TASK TO COMPLETE: Update the records starting at the beginning and ending at the line containing "tap(29, 216)" by changing "View All" to "See All", and rewrite those lines with nothing else altered.

########################################

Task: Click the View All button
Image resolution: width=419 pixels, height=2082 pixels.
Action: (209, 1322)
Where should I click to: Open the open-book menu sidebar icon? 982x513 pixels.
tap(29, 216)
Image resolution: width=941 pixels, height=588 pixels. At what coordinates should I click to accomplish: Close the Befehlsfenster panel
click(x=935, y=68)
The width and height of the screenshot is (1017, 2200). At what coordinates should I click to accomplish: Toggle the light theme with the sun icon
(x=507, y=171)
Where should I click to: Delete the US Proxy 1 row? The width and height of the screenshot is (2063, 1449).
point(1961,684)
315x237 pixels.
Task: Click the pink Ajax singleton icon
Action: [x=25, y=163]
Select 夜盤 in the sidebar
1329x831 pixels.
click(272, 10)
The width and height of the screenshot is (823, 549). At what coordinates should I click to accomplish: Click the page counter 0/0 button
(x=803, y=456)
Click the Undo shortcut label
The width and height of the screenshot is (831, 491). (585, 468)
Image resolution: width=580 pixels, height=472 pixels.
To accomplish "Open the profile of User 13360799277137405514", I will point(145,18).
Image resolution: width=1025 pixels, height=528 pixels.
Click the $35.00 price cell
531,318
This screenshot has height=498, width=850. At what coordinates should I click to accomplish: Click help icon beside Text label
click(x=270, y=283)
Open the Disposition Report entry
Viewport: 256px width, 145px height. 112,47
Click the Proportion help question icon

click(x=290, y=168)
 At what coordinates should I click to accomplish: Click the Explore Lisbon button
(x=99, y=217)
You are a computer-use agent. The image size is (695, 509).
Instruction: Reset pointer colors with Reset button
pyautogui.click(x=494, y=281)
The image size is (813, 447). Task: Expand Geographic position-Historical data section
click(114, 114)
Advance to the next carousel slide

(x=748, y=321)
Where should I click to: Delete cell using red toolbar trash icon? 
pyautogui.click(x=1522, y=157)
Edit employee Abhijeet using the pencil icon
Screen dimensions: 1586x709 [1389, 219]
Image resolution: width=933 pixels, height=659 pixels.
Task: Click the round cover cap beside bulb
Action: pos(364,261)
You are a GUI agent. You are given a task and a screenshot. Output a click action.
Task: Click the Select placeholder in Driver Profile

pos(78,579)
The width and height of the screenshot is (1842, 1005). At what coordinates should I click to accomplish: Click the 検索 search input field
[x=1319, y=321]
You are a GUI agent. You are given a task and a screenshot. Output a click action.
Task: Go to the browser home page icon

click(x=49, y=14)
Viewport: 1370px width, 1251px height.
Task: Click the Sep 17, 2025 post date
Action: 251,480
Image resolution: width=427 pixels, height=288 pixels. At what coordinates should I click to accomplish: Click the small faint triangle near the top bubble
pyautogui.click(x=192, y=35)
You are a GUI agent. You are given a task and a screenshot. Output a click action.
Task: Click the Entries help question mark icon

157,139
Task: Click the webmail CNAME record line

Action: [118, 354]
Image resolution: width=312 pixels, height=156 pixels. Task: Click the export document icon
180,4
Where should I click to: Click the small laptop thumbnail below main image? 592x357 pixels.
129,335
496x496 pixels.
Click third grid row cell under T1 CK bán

########################################

OUTPUT OF THE TASK:
Task: Click the See All button
Image resolution: width=419 pixels, height=2082 pixels.
Action: (209, 1322)
Where should I click to: Open the open-book menu sidebar icon? 982x513 pixels.
tap(29, 216)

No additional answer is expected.